As I drive, I write little commentaries in my imagination about the scenery, the weather, the other drivers. If I am waiting in line at a store, I write little dialogues in my head for the people I see and little vignettes around the observations I make as I shop. At work, when things get slow, I daydream about how I could write about the people I deal with, in a way that would maintain confidentiality and professionalism.
Unfortunately, very little of that great writing has ever made it to a computer screen, let alone a page. It always sounds so much better in my head. When it is put down in black and white, it seems to lose something.
So I don’t write much.
And I think a lot.
The other day, a coworker and I were on a long road trip together to see a client. The coworker and I know each other fairly well, although I wouldn’t say we are exactly friends. We don’t see each other outside of work or work-related activities.
To see us, it would not seem likely that we would have much in common. She is Latina, born in Ecuador, adopted as an infant and raised as an only child in a Minnesota family. I am WASP, born in the Midwestern United States. I would guess her age at mid-thirties. I am *ahem* NOT in my mid- (or even late, late) thirties. She worked as a police officer before going into social work. She then joined our office. I was an anti-authoritarian, not quite a hippie, young adult. I still don’t like “big brother”.

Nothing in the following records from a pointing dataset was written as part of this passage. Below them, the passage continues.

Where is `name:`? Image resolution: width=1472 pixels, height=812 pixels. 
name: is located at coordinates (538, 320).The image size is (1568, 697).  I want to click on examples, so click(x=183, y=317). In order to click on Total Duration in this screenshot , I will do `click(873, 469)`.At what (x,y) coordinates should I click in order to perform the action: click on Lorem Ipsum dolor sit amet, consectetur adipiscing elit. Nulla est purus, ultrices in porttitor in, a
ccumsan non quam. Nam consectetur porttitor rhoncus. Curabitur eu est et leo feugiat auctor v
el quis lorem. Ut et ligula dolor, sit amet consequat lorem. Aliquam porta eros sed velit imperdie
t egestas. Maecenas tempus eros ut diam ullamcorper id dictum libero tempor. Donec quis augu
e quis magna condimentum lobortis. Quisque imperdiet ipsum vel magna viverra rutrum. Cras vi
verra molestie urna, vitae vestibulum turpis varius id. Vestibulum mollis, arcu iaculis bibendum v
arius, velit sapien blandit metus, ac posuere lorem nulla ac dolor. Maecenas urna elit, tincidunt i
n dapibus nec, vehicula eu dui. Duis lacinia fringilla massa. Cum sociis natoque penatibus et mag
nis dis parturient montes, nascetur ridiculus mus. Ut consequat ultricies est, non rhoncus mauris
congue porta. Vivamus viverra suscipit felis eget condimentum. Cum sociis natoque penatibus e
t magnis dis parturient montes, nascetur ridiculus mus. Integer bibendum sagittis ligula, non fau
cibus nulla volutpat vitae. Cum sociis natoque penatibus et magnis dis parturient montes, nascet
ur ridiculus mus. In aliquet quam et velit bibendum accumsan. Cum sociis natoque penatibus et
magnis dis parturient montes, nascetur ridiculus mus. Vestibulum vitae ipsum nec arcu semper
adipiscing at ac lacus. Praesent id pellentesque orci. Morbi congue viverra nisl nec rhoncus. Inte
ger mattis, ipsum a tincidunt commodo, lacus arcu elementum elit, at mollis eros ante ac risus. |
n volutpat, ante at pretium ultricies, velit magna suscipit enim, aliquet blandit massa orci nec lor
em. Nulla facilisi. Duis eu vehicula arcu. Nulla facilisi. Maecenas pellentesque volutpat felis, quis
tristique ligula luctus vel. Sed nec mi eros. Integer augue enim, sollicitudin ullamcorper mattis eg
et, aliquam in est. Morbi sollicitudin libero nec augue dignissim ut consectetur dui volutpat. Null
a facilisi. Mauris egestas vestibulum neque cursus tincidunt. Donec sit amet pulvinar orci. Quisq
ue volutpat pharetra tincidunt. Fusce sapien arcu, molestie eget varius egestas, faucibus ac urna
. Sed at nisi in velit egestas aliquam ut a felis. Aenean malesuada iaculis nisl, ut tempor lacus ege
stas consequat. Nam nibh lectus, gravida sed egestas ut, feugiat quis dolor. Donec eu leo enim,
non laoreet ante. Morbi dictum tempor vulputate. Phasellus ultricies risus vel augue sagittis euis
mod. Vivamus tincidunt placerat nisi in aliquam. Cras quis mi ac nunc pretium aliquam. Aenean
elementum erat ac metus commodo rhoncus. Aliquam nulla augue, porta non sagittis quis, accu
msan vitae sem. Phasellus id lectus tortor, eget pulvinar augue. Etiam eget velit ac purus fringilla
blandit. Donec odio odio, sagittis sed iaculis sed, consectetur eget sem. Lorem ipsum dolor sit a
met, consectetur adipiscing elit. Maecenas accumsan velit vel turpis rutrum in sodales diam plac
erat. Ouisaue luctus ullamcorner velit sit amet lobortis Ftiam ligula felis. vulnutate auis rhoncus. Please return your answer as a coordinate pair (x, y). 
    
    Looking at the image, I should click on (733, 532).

Somehow, we managed to fill 7 hours in a car together with conversation.
It didn’t get boring.
But if I were to have written the scene in my head, I would have been hard-pressed to figure out how it all would have worked. Even looking back on it, I am not sure as to exactly what we discussed, or how we managed to make that time pass with conversation.
It would be hard for me to transfer our actual conversation to the black and white words of the computer screen. Even in my head I have a hard time recreating it.
Maybe I am going to have the start turning on my phone’s recorder in order to have any chance of capturing the real world and recreating it in written words.
I can’t even begin to tell you how many of my very best pieces have vanished into my head. At the moment I had two of them ready to go.. and now that I have time to write… gone.
By: Sank on September 27, 2015
at 6:25 pm
I know! It is a bit like going into the kitchen and not remembering why I came in there. It takes a while, but sometimes it comes back to me. It never is quite as wonderful as it was in my head, though.
By: chlost on October 7, 2015
at 12:50 pm
YES! I am constantly writing in my head, too, and despairing over moments lost to memory and how impossible it can be to capture a very particular moment. The more I try to write, the more I admire writers.
By: Jocelyn on October 9, 2015
at 11:22 pm
I write in my head as well – many blog posts (not the travelogues, though) get written first in my head.